● **Task brief**
An exact reproduction is required of the lines from the beginning of the entries through the line with "Новости Даугавпилса (51, 2512)", pictures excluded and nothing added.

Stored data:
- - - - - - -
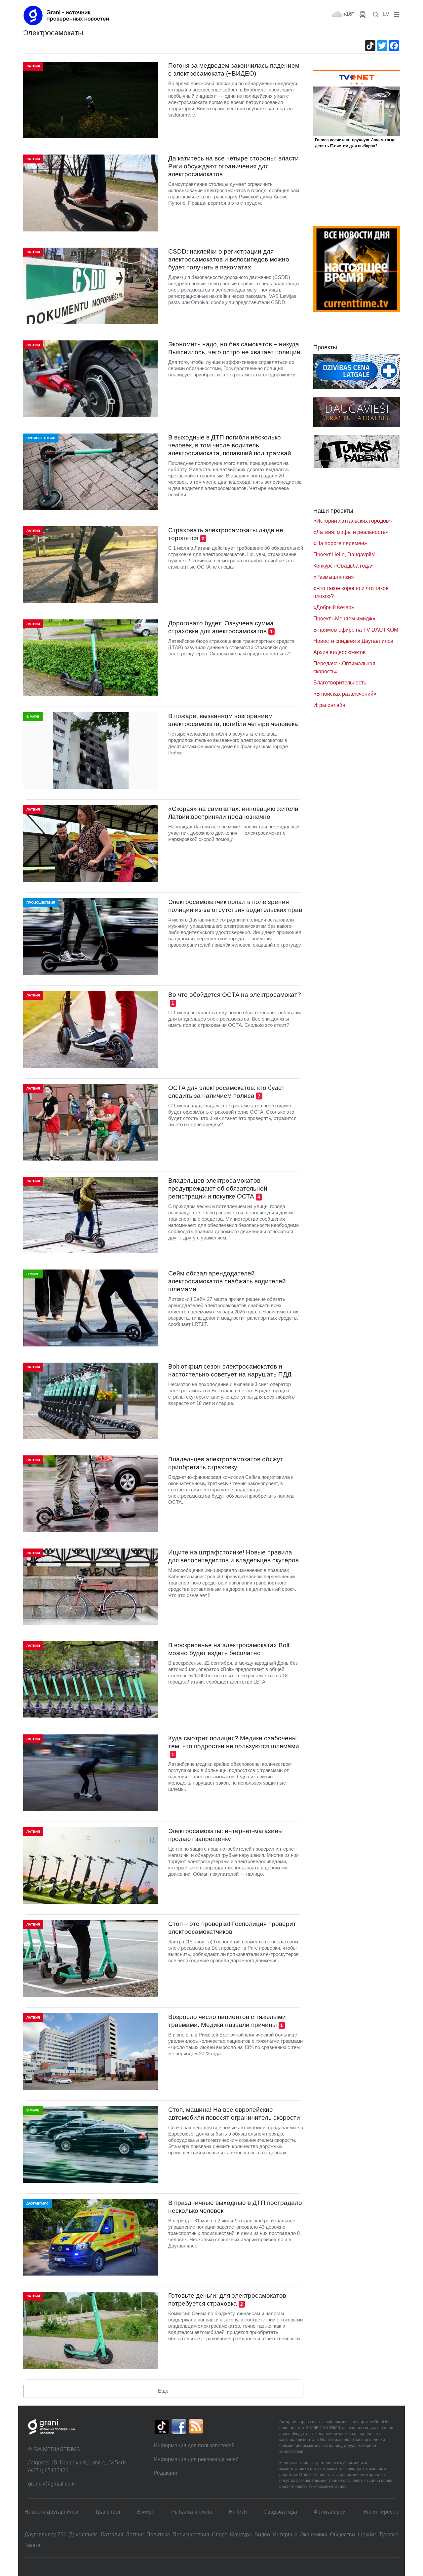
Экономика (313, 2534)
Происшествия (191, 2534)
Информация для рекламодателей (196, 2459)
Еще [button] (163, 2391)
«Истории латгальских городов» (352, 521)
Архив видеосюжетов (339, 652)
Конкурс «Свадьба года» (343, 566)
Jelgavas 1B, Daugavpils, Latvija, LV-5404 (77, 2462)
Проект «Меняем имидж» (344, 618)
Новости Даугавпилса (51, 2512)
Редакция (165, 2473)
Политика (158, 2534)
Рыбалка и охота (191, 2512)
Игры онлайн (329, 705)
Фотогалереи (330, 2512)
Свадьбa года (280, 2512)
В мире (146, 2512)
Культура (241, 2534)
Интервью (285, 2534)
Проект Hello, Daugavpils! (344, 554)
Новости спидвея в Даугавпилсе (353, 641)
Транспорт (108, 2512)
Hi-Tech (238, 2512)
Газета (32, 2545)
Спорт (219, 2534)
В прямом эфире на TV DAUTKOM (355, 630)
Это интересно (380, 2512)
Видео (262, 2534)
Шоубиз (367, 2534)
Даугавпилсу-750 (45, 2534)
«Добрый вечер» (333, 607)
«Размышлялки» (333, 577)
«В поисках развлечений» (344, 694)
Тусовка (389, 2534)
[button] (395, 14)
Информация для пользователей (194, 2445)
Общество (342, 2534)
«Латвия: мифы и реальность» (350, 532)
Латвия (135, 2534)
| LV (384, 14)
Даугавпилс (83, 2534)
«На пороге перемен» (340, 543)
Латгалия (111, 2534)
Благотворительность (339, 682)
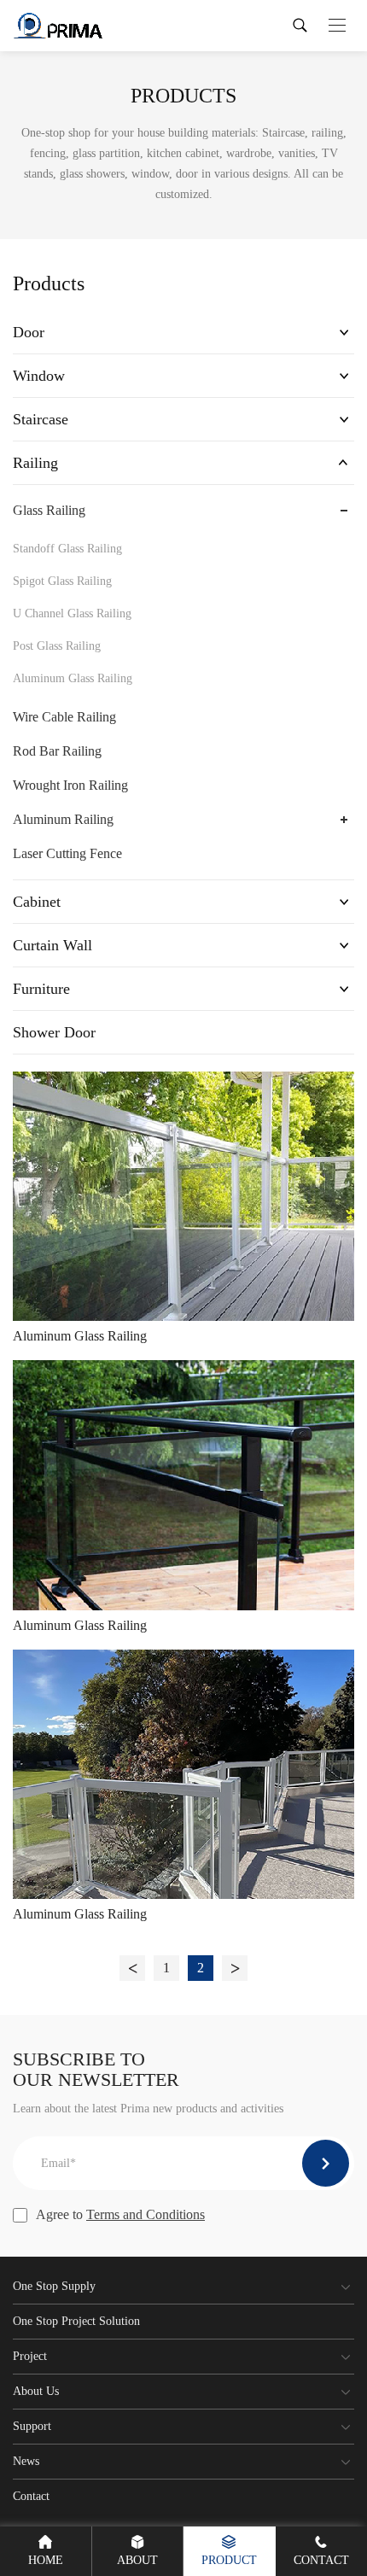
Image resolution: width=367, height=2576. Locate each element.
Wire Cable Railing (64, 717)
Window (39, 375)
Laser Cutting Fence (67, 853)
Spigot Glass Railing (62, 581)
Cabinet (37, 901)
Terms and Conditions (145, 2214)
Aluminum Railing (63, 819)
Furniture (41, 988)
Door (28, 332)
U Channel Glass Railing (72, 613)
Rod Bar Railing (57, 751)
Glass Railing (49, 510)
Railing (35, 462)
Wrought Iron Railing (70, 785)
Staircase (40, 419)
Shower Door (54, 1032)
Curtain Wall (52, 945)
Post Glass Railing (57, 646)
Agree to (120, 2214)
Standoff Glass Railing (67, 548)
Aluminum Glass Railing (72, 678)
- - - - - - -
● **Answer to this task**
Экономика (313, 2534)
Происшествия (191, 2534)
Информация для рекламодателей (196, 2459)
Еще [button] (163, 2391)
«Истории латгальских городов» (352, 521)
Архив видеосюжетов (339, 652)
Конкурс «Свадьба года» (343, 566)
Jelgavas 1B, Daugavpils, Latvija, LV-5404 (77, 2462)
Проект «Меняем имидж» (344, 618)
Новости Даугавпилса (51, 2512)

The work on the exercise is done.